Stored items
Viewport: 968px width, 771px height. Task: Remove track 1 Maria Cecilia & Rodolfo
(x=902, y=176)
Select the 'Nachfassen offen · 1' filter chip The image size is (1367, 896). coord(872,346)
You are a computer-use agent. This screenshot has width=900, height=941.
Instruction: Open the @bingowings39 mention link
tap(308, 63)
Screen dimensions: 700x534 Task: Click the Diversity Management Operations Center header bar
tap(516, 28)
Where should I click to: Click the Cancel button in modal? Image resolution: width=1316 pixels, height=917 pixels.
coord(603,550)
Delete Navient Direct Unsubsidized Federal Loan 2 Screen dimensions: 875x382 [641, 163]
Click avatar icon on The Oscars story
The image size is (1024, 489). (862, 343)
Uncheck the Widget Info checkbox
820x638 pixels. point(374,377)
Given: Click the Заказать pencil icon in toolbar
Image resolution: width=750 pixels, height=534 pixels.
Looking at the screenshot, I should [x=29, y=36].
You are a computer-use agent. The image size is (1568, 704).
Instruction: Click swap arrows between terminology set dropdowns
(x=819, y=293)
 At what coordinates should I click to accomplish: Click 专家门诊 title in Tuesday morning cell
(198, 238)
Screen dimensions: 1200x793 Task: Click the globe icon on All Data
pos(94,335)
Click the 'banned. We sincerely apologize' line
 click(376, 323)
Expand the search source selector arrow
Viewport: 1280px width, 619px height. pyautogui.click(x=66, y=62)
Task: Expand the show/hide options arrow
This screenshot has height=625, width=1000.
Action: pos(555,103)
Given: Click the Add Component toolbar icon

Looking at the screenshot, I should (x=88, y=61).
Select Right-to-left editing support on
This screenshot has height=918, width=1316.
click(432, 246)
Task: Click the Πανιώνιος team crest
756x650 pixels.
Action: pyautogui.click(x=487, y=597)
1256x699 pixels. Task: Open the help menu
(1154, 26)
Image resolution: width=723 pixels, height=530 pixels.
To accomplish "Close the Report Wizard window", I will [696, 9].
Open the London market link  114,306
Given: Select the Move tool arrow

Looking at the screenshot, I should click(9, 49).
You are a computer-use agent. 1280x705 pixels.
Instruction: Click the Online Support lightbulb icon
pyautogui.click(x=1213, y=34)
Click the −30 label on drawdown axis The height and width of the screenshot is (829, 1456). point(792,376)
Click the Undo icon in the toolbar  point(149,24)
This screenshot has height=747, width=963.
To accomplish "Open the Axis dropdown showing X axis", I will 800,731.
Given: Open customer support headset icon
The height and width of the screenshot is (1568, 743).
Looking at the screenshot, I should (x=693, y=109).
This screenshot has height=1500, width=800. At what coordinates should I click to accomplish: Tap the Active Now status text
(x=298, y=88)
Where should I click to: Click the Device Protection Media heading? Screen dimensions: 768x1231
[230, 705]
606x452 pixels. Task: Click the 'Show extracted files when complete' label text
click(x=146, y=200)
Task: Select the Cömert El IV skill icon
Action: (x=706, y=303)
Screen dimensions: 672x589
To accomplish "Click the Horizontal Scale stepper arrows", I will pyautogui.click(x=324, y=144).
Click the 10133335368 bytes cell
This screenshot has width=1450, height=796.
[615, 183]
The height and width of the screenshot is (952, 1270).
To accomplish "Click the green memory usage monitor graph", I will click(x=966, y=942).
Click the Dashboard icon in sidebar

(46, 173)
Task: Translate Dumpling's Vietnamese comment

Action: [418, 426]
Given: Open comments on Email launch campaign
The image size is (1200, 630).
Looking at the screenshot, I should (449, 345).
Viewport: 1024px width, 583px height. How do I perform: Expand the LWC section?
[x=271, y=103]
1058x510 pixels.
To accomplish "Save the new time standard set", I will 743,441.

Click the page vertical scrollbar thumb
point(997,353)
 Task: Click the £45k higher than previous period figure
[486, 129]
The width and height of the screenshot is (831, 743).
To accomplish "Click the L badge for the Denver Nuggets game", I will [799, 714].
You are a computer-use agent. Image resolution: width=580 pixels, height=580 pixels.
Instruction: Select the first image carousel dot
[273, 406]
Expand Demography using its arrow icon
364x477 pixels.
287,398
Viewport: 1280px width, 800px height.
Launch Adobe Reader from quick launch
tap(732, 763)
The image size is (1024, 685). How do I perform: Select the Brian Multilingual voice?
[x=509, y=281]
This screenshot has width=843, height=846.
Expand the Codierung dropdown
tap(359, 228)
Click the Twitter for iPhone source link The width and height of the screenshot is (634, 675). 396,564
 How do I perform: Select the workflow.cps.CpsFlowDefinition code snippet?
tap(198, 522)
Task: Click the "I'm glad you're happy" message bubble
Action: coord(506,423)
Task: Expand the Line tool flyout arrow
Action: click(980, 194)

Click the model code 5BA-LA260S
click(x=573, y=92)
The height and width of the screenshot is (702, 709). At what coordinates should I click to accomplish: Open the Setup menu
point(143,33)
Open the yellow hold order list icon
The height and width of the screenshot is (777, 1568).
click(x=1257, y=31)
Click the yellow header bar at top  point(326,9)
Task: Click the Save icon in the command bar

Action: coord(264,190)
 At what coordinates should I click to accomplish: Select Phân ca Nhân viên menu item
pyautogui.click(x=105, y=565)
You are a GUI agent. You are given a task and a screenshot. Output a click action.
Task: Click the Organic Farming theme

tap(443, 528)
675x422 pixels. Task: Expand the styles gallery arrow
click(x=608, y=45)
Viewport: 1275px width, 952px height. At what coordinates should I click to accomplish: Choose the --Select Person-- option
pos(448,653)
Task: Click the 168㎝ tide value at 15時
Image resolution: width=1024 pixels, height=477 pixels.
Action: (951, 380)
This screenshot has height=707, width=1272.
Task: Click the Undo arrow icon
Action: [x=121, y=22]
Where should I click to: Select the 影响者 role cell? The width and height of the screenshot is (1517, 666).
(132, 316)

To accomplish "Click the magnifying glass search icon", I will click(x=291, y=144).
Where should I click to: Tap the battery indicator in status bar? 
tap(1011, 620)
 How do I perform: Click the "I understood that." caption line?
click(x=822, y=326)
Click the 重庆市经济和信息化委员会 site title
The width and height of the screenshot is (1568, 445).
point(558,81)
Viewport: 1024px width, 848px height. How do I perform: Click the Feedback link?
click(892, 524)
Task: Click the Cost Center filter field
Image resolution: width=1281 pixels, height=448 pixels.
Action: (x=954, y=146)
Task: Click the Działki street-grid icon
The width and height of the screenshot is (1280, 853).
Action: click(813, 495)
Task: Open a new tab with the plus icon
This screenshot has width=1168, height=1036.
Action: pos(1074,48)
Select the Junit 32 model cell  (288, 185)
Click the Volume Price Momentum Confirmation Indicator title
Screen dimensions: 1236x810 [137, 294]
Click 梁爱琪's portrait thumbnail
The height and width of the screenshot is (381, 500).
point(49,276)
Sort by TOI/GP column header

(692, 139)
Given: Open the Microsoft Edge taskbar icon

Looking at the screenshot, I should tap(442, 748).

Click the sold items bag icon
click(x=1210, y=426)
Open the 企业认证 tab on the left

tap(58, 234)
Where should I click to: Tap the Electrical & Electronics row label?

▶ What you should do:
Could you set down exactly the lines from the one containing "Image resolution: width=1024" through the last line of the records above, both included?

▶ Result below:
Image resolution: width=1024 pixels, height=477 pixels.
Action: (951, 380)
This screenshot has height=707, width=1272.
Task: Click the Undo arrow icon
Action: [x=121, y=22]
Where should I click to: Select the 影响者 role cell? The width and height of the screenshot is (1517, 666).
(132, 316)

To accomplish "Click the magnifying glass search icon", I will click(x=291, y=144).
Where should I click to: Tap the battery indicator in status bar? 
tap(1011, 620)
 How do I perform: Click the "I understood that." caption line?
click(x=822, y=326)
Click the 重庆市经济和信息化委员会 site title
The width and height of the screenshot is (1568, 445).
point(558,81)
Viewport: 1024px width, 848px height. How do I perform: Click the Feedback link?
click(892, 524)
Task: Click the Cost Center filter field
Image resolution: width=1281 pixels, height=448 pixels.
Action: (x=954, y=146)
Task: Click the Działki street-grid icon
The width and height of the screenshot is (1280, 853).
Action: click(813, 495)
Task: Open a new tab with the plus icon
This screenshot has width=1168, height=1036.
Action: pos(1074,48)
Select the Junit 32 model cell  (288, 185)
Click the Volume Price Momentum Confirmation Indicator title
Screen dimensions: 1236x810 [137, 294]
Click 梁爱琪's portrait thumbnail
The height and width of the screenshot is (381, 500).
point(49,276)
Sort by TOI/GP column header

(692, 139)
Given: Open the Microsoft Edge taskbar icon

Looking at the screenshot, I should tap(442, 748).

Click the sold items bag icon
click(x=1210, y=426)
Open the 企业认证 tab on the left

tap(58, 234)
Where should I click to: Tap the Electrical & Electronics row label?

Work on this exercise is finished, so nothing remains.